Restate the entries below without a single change.

Saved data entries:

· · · · ·

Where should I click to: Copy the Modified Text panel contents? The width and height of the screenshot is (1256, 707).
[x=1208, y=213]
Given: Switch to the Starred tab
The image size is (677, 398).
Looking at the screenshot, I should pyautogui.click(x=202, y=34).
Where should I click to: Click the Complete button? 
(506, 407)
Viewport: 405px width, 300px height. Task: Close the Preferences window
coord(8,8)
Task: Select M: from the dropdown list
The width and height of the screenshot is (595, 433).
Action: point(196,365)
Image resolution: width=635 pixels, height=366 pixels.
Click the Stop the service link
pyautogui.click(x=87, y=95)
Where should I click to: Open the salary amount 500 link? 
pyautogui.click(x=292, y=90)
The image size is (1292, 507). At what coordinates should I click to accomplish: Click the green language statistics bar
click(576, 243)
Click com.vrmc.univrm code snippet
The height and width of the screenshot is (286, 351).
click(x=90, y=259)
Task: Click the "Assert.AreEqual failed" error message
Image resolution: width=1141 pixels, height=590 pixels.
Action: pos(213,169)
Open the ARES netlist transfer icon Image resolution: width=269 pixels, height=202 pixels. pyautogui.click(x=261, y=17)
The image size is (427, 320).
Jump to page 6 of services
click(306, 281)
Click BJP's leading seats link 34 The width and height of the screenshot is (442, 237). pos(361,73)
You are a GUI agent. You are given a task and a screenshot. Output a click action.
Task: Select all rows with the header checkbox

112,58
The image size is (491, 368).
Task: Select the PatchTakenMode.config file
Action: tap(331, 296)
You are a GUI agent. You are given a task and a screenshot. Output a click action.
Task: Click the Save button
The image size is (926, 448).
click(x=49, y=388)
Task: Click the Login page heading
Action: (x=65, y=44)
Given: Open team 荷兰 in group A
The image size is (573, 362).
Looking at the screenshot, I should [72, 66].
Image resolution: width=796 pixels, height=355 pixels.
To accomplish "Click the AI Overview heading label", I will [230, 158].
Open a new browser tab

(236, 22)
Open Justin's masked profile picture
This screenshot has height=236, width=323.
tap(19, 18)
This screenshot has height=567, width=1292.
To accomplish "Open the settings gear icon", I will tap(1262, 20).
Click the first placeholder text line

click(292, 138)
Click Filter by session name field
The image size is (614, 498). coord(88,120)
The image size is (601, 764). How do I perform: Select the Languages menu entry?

· · · · ·

Output of the task:
Where should I click to: Copy the Modified Text panel contents? The width and height of the screenshot is (1256, 707).
[x=1208, y=213]
Given: Switch to the Starred tab
The image size is (677, 398).
Looking at the screenshot, I should pyautogui.click(x=202, y=34).
Where should I click to: Click the Complete button? 
(506, 407)
Viewport: 405px width, 300px height. Task: Close the Preferences window
coord(8,8)
Task: Select M: from the dropdown list
The width and height of the screenshot is (595, 433).
Action: point(196,365)
Image resolution: width=635 pixels, height=366 pixels.
Click the Stop the service link
pyautogui.click(x=87, y=95)
Where should I click to: Open the salary amount 500 link? 
pyautogui.click(x=292, y=90)
The image size is (1292, 507). At what coordinates should I click to accomplish: Click the green language statistics bar
click(576, 243)
Click com.vrmc.univrm code snippet
The height and width of the screenshot is (286, 351).
click(x=90, y=259)
Task: Click the "Assert.AreEqual failed" error message
Image resolution: width=1141 pixels, height=590 pixels.
Action: pos(213,169)
Open the ARES netlist transfer icon Image resolution: width=269 pixels, height=202 pixels. pyautogui.click(x=261, y=17)
The image size is (427, 320).
Jump to page 6 of services
click(306, 281)
Click BJP's leading seats link 34 The width and height of the screenshot is (442, 237). pos(361,73)
You are a GUI agent. You are given a task and a screenshot. Output a click action.
Task: Select all rows with the header checkbox

112,58
The image size is (491, 368).
Task: Select the PatchTakenMode.config file
Action: tap(331, 296)
You are a GUI agent. You are given a task and a screenshot. Output a click action.
Task: Click the Save button
The image size is (926, 448).
click(x=49, y=388)
Task: Click the Login page heading
Action: (x=65, y=44)
Given: Open team 荷兰 in group A
The image size is (573, 362).
Looking at the screenshot, I should [72, 66].
Image resolution: width=796 pixels, height=355 pixels.
To accomplish "Click the AI Overview heading label", I will [230, 158].
Open a new browser tab

(236, 22)
Open Justin's masked profile picture
This screenshot has height=236, width=323.
tap(19, 18)
This screenshot has height=567, width=1292.
To accomplish "Open the settings gear icon", I will tap(1262, 20).
Click the first placeholder text line

click(292, 138)
Click Filter by session name field
The image size is (614, 498). coord(88,120)
The image size is (601, 764). How do I perform: Select the Languages menu entry?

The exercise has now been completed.